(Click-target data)
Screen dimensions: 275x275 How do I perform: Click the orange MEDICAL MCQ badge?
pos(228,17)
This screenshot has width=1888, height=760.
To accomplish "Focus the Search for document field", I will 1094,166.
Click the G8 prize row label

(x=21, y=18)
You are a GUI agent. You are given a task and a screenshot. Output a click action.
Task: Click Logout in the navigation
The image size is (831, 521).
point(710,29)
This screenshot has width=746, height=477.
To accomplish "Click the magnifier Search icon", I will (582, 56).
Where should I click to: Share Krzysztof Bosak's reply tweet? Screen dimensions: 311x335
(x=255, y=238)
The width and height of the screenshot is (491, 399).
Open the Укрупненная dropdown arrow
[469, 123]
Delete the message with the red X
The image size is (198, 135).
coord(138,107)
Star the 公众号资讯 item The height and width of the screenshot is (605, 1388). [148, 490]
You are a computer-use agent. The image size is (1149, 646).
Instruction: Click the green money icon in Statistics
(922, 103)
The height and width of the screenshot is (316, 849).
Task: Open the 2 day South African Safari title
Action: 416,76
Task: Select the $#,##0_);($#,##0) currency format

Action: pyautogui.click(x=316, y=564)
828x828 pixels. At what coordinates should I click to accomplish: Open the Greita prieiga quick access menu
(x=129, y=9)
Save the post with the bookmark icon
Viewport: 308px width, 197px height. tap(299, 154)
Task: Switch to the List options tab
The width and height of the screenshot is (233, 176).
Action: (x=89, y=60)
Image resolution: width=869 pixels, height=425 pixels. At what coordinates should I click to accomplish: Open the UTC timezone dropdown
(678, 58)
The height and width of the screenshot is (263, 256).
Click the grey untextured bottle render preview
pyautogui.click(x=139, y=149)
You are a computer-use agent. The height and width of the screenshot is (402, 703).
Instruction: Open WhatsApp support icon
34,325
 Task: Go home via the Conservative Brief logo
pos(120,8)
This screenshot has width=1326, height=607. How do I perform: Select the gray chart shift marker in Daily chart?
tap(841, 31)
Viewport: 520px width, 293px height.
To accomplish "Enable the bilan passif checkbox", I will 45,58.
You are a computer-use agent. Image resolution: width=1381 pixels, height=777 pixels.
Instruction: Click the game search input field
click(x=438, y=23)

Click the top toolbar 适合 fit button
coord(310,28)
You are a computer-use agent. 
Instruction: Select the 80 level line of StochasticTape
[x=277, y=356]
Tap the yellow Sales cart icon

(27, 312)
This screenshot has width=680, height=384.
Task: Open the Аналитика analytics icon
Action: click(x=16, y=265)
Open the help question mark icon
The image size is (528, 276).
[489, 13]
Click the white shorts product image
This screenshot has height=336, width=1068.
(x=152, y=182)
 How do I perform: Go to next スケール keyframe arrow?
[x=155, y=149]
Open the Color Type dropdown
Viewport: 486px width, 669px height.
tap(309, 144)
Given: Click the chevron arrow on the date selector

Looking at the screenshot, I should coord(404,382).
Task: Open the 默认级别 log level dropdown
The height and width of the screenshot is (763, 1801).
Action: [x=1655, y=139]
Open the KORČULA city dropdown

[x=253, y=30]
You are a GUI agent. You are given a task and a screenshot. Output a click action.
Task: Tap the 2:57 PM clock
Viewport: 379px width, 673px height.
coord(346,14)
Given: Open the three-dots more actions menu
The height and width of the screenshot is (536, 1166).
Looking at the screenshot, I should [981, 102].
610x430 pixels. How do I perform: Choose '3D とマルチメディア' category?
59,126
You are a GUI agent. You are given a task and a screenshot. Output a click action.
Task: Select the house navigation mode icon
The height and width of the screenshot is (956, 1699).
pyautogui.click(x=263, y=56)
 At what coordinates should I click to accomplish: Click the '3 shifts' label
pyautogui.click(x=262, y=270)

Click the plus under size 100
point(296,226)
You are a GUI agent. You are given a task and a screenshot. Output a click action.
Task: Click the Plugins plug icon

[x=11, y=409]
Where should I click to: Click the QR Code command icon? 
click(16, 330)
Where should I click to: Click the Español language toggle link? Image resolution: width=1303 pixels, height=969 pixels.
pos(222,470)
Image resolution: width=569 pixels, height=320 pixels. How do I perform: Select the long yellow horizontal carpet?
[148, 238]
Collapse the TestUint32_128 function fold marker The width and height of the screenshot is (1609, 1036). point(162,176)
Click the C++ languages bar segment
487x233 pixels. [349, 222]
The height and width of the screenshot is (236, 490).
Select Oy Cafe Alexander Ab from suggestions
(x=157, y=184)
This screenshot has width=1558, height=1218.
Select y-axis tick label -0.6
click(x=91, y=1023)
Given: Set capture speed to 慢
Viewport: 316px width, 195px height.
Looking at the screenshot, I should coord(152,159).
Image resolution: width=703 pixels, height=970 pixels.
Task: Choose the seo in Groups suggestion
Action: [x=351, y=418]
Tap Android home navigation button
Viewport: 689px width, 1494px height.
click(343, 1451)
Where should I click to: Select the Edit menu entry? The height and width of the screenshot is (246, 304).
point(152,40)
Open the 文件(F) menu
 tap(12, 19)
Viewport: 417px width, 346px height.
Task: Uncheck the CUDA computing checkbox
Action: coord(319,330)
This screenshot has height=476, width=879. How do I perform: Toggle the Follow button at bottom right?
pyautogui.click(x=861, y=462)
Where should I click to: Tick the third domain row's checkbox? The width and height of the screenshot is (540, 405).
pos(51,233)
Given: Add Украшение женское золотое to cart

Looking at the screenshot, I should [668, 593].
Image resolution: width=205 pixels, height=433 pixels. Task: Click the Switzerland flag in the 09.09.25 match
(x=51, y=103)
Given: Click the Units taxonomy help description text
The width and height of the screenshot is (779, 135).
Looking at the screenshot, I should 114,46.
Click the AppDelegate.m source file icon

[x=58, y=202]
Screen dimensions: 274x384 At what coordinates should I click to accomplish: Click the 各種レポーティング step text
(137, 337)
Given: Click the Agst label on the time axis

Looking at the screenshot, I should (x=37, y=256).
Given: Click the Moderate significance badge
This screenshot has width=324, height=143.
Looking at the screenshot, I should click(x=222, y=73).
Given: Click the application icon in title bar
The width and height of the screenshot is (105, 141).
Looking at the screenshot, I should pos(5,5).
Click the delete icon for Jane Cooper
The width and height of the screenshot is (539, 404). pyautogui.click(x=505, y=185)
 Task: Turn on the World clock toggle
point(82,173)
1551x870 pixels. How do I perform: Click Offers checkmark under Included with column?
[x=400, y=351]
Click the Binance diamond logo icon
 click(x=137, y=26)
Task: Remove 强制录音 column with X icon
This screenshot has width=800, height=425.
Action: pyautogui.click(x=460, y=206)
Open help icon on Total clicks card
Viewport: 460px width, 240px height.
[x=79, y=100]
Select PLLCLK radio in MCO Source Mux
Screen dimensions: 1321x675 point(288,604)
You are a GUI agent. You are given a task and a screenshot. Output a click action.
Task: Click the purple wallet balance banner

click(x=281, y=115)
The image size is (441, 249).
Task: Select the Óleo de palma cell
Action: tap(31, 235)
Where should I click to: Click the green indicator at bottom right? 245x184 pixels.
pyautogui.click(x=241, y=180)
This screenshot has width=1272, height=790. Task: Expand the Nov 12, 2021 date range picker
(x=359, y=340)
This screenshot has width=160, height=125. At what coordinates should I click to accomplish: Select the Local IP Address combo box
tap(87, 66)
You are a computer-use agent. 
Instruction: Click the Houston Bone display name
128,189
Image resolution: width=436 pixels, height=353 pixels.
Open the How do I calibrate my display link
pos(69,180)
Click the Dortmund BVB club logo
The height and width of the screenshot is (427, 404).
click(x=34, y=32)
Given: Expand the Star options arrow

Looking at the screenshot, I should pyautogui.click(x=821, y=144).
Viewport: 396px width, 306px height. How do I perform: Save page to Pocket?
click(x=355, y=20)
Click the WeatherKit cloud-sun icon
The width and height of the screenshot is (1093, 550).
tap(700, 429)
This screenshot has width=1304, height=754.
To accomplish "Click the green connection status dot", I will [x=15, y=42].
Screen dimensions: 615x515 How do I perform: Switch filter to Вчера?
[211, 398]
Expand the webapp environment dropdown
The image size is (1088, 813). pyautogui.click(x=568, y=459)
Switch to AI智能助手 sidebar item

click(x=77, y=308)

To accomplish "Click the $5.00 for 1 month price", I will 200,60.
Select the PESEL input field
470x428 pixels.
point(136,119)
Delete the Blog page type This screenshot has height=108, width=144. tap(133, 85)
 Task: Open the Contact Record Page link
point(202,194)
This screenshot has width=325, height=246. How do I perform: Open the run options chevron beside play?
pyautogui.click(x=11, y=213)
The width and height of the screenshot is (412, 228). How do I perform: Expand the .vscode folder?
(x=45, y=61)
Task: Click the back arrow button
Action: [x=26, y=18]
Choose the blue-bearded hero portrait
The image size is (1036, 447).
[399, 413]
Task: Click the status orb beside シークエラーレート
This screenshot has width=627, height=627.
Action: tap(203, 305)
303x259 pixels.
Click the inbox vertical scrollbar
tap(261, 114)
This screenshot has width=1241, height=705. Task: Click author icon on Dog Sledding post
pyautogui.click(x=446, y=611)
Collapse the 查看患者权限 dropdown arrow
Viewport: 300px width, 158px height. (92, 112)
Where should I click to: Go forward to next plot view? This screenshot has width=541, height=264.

WORK TO COMPLETE ▸
Render the lines as a numbered list, starting with the line that contains "Viewport: 520px width, 293px height." and going on through the line that contains "point(296,226)". Leave out any blank lines.

COMPLETE RESPONSE ▸
1. Viewport: 520px width, 293px height.
2. To accomplish "Enable the bilan passif checkbox", I will 45,58.
3. You are a computer-use agent. Image resolution: width=1381 pixels, height=777 pixels.
4. Instruction: Click the game search input field
5. click(x=438, y=23)
6. Click the top toolbar 适合 fit button
7. coord(310,28)
8. You are a computer-use agent. 
9. Instruction: Select the 80 level line of StochasticTape
10. [x=277, y=356]
11. Tap the yellow Sales cart icon
12. (27, 312)
13. This screenshot has width=680, height=384.
14. Task: Open the Аналитика analytics icon
15. Action: click(x=16, y=265)
16. Open the help question mark icon
17. The image size is (528, 276).
18. [489, 13]
19. Click the white shorts product image
20. This screenshot has height=336, width=1068.
21. (x=152, y=182)
22.  How do I perform: Go to next スケール keyframe arrow?
23. [x=155, y=149]
24. Open the Color Type dropdown
25. Viewport: 486px width, 669px height.
26. tap(309, 144)
27. Given: Click the chevron arrow on the date selector
28. Looking at the screenshot, I should coord(404,382).
29. Task: Open the 默认级别 log level dropdown
30. The height and width of the screenshot is (763, 1801).
31. Action: [x=1655, y=139]
32. Open the KORČULA city dropdown
33. [x=253, y=30]
34. You are a GUI agent. You are given a task and a screenshot. Output a click action.
35. Task: Tap the 2:57 PM clock
36. Viewport: 379px width, 673px height.
37. coord(346,14)
38. Given: Open the three-dots more actions menu
39. The height and width of the screenshot is (536, 1166).
40. Looking at the screenshot, I should [981, 102].
41. 610x430 pixels. How do I perform: Choose '3D とマルチメディア' category?
42. 59,126
43. You are a GUI agent. You are given a task and a screenshot. Output a click action.
44. Task: Select the house navigation mode icon
45. The height and width of the screenshot is (956, 1699).
46. pyautogui.click(x=263, y=56)
47.  At what coordinates should I click to accomplish: Click the '3 shifts' label
48. pyautogui.click(x=262, y=270)
49. Click the plus under size 100
50. point(296,226)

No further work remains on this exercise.